ESERCIZIO —
Risponda alle seguenti domande sul brano dedicato ai Terapeuti:
(a) Che cosa costituisce, secondo il brano, il primo gradino della scala del progrediente?
(b) Da quando è attivo il modello alessandrino di teleioosis?
(c) Che cosa deve fare il giovane ricco, secondo le parole di Gesù, per essere perfetto?

ESTRATTO —
☆ ☆ ☆ ☆ ☆ ☆ ☆
A Maria Teresa Rosini, amica e critica
Nel trattare della necessitas per un cristiano di ridiventare bambino/neepios per entrare nel regno dei cieli, mi sembra opportuno riprendere quanto scritto nell’abstract per Il Politico o Giuseppe circa il sistema di essere vecchio- bambino di un Terapeuta egizio.
“La traduzione di De vita contemplativa di Filone (qualunque sia la sua forma originaria!) e il commento, come prefazione all’opera dell’autore e come critica al pensiero di Eusebio e di Girolamo, risultano momenti nodali nella stesura di I Terapeuti, opera essenziale per la formazione di un ricercatore delle origini del cristianesimo.
L’opera filoniana è una via a Dio secondo l’ascesi mistica, indicante tappe di una theoria, alternativa non solo a quella della pracsis essenica, ma anche a quella legalistica, liturgica, teurgica.
Essere anacoreti è, con la rinuncia ai beni familiari e alla vita civile e sociale, l’inizio del percorso, il primo gradino della scala del progrediente”.
L’anakoresis del Terapeuta (cfr. De vita contemplativa di Filone. I terapeuti, eBoook KDP, 2015) è l’inizio della vita theorica.
Il sistema di vita, indicato da Filone, precede, dunque, storicamente la predicazione di Gesù Christos, che ha presente il modello alessandrino di teleioosis, attivo da quasi due secoli, dai primi decenni del II secolo a.C.
Gesù, infatti, in Matteo, 18, 1, prima dice che bisogna diventare bambini, poi, rispondendo ad un giovane ricco – che chiede cosa debba fare per entrare nel regno dei cieli (19.16) e che aggiunge cosa manca ancora?, dopo aver confessato di aver fatto quanto ordinato dalla prescrizione mosaica, ricordata dal Maestro – precisa il suo pensiero: se vuoi essere perfetto va, vendi quel che hai e dàllo ai poveri ed avrai un tesoro in cielo e poi, vieni a seguirmi (ibidem, 22).
☆ ☆ ☆ ☆ ☆ ☆ ☆
DATI ESERCIZIO —
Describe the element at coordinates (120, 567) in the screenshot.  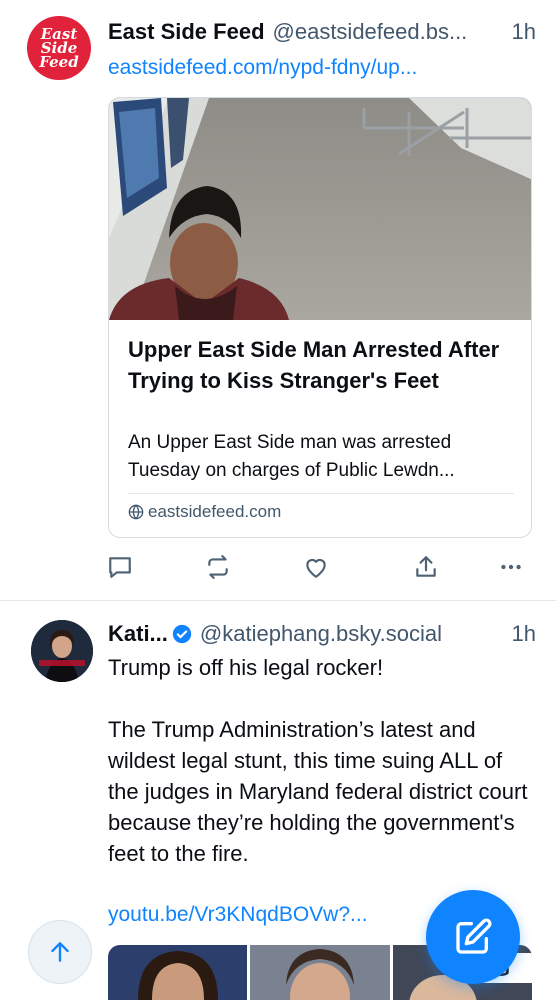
☆ ☆ ☆ ☆ ☆ ☆ ☆
RISULTATO —
(a) Essere anacoreti, con la rinuncia ai beni familiari e alla vita civile e sociale.
(b) Dai primi decenni del II secolo a.C., cioè da quasi due secoli.
(c) Andare, vendere quel che ha e darlo ai poveri, così da avere un tesoro in cielo, e poi seguire Gesù.